O que se pede
a - Segundo o trecho, quanto tempo durou o discurso de Zelensky aos legisladores israelenses?
b - Transcreva do trecho a parte que vai de "O tom amargo" até "pelo regime nazista.", incluindo estas palavras.

Trecho
◆ ◆ ◆ ◆ ◆

Publicado em: 21 de março de 2022
Em discurso ao Parlamento, presidente da Ucrânia cobra ajuda e sanções do país à Rússia, mas erra a mão ao traçar paralelos da guerra de Putin com o Holocausto
Foi dura a cobrança do judeu Volodymyr Zelensky ao governo de Israel, que tem ensaiado uma mediação com a Rússia para pôr fim à guerra de Putin. Num discurso de dez minutos, transmitido por zoom aos legisladores do Parlamento, ele tocou várias vezes num ponto mais do que traumático para os judeus – o Holocausto – ao traçar paralelos com o desespero da população ucraniana diante da invasão russa.
O tom amargo do presidente da Ucrânia surpreendeu o governo, deputados e israelenses que assistiram ao pronunciamento transmitido pelas principais emissoras e boicotado por legisladores da Lista Árabe.
O apelo de Zelensky por armas e ajuda à Ucrânia deveria sensibilizar o público, como ocorreu em outros países, mas acabou em segundo plano quando ele comparou os efeitos da guerra promovida pela Rússia ao extermínio de judeus pelo regime nazista.

◆ ◆ ◆ ◆ ◆

Material fornecido
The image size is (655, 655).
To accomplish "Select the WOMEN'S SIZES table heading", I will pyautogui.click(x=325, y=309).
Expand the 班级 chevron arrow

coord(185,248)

◆ ◆ ◆ ◆ ◆

Respostas completas
a - Dez minutos.

b -
O tom amargo do presidente da Ucrânia surpreendeu o governo, deputados e israelenses que assistiram ao pronunciamento transmitido pelas principais emissoras e boicotado por legisladores da Lista Árabe.
O apelo de Zelensky por armas e ajuda à Ucrânia deveria sensibilizar o público, como ocorreu em outros países, mas acabou em segundo plano quando ele comparou os efeitos da guerra promovida pela Rússia ao extermínio de judeus pelo regime nazista.